Frontiers in Immunology (Nov 2020)

How Ancestry Influences the Chances of Finding Unrelated Donors: An Investigation in Admixed Brazilians

  • Kelly Nunes,
  • Vitor R. C. Aguiar,
  • Márcio Silva,
  • Alexandre C. Sena,
  • Danielli C. M. de Oliveira,
  • Carla L. Dinardo,
  • Fernanda S. G. Kehdy,
  • Eduardo Tarazona-Santos,
  • Vanderson G. Rocha,
  • Vanderson G. Rocha,
  • Anna Barbara F. Carneiro-Proietti,
  • Paula Loureiro,
  • Paula Loureiro,
  • Miriam V. Flor-Park,
  • Claudia Maximo,
  • Shannon Kelly,
  • Shannon Kelly,
  • Brian Custer,
  • Brian Custer,
  • Bruce S. Weir,
  • Ester C. Sabino,
  • Luís Cristóvão Porto,
  • Diogo Meyer

DOI
https://doi.org/10.3389/fimmu.2020.584950
Journal volume & issue
Vol. 11

Abstract

Read online

A match of HLA loci between patients and donors is critical for successful hematopoietic stem cell transplantation. However, the extreme polymorphism of HLA loci – an outcome of millions of years of natural selection – reduces the chances that two individuals will carry identical combinations of multilocus HLA genotypes. Further, HLA variability is not homogeneously distributed throughout the world: African populations on average have greater variability than non-Africans, reducing the chances that two unrelated African individuals are HLA identical. Here, we explore how self-identification (often equated with “ethnicity” or “race”) and genetic ancestry are related to the chances of finding HLA compatible donors in a large sample from Brazil, a highly admixed country. We query REDOME, Brazil’s Bone Marrow Registry, and investigate how different criteria for identifying ancestry influence the chances of finding a match. We find that individuals who self-identify as “Black” and “Mixed” on average have lower chances of finding matches than those who self-identify as “White” (up to 57% reduction).

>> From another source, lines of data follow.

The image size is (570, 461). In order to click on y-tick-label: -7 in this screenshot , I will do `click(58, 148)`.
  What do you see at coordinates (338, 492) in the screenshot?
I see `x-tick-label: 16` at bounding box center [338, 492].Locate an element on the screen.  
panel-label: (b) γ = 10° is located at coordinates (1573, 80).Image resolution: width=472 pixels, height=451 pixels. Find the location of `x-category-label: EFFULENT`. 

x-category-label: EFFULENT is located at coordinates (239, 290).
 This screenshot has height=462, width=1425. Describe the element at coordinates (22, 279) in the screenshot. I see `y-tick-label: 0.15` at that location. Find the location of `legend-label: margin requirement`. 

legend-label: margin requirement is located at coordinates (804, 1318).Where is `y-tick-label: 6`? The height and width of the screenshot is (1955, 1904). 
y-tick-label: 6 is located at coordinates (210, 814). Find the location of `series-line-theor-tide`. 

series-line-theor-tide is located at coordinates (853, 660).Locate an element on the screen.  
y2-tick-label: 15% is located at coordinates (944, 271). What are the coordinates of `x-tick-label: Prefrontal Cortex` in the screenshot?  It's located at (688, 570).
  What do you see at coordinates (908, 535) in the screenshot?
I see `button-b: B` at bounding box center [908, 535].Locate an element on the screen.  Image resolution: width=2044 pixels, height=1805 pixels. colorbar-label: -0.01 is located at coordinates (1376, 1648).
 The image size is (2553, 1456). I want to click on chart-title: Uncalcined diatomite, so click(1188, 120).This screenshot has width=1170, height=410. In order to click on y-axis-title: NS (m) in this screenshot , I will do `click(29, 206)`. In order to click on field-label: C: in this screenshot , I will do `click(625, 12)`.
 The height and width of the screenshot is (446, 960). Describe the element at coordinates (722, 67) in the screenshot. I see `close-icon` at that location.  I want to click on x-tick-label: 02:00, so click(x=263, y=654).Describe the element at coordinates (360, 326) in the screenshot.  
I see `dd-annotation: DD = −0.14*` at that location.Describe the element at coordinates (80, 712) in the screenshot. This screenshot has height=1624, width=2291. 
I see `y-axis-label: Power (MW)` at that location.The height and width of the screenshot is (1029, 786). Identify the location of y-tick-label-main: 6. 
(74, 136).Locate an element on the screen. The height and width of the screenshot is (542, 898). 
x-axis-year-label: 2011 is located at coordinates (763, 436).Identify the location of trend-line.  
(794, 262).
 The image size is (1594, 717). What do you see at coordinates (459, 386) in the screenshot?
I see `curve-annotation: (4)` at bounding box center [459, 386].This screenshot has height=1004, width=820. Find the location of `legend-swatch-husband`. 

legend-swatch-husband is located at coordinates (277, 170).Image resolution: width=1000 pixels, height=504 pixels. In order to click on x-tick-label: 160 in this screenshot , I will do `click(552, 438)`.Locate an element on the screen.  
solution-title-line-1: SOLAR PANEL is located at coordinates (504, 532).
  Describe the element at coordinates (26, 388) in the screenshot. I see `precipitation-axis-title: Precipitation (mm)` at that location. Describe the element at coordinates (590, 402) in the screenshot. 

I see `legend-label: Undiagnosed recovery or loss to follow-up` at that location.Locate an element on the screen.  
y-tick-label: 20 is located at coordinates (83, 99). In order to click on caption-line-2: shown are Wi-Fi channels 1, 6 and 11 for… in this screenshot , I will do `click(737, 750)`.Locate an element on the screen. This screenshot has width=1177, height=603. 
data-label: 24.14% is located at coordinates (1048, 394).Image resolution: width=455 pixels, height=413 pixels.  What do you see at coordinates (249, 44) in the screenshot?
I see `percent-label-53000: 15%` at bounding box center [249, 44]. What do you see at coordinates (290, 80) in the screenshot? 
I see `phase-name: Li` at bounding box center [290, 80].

We next show that an individual’s African genetic ancestry, estimated using molecular markers and quantified as the proportion of an individual’s genome that traces its ancestry to Africa, is strongly associated with reduced chances of finding a match (up to 60% reduction). Finally, we document that the strongest reduction in chances of finding a match is associated with having an MHC region of exclusively African ancestry (up to 75% reduction). We apply our findings to a specific condition, for which there is a clinical indication for transplantation: sickle-cell disease. We show that the increased African ancestry in patients with this disease leads to reduced chances of finding a match, when compared to the remainder of the sample, without the condition. Our results underscore the influence of ancestry on chances of finding compatible HLA matches, and indicate that efforts guided to increasing the African component of registries are necessary.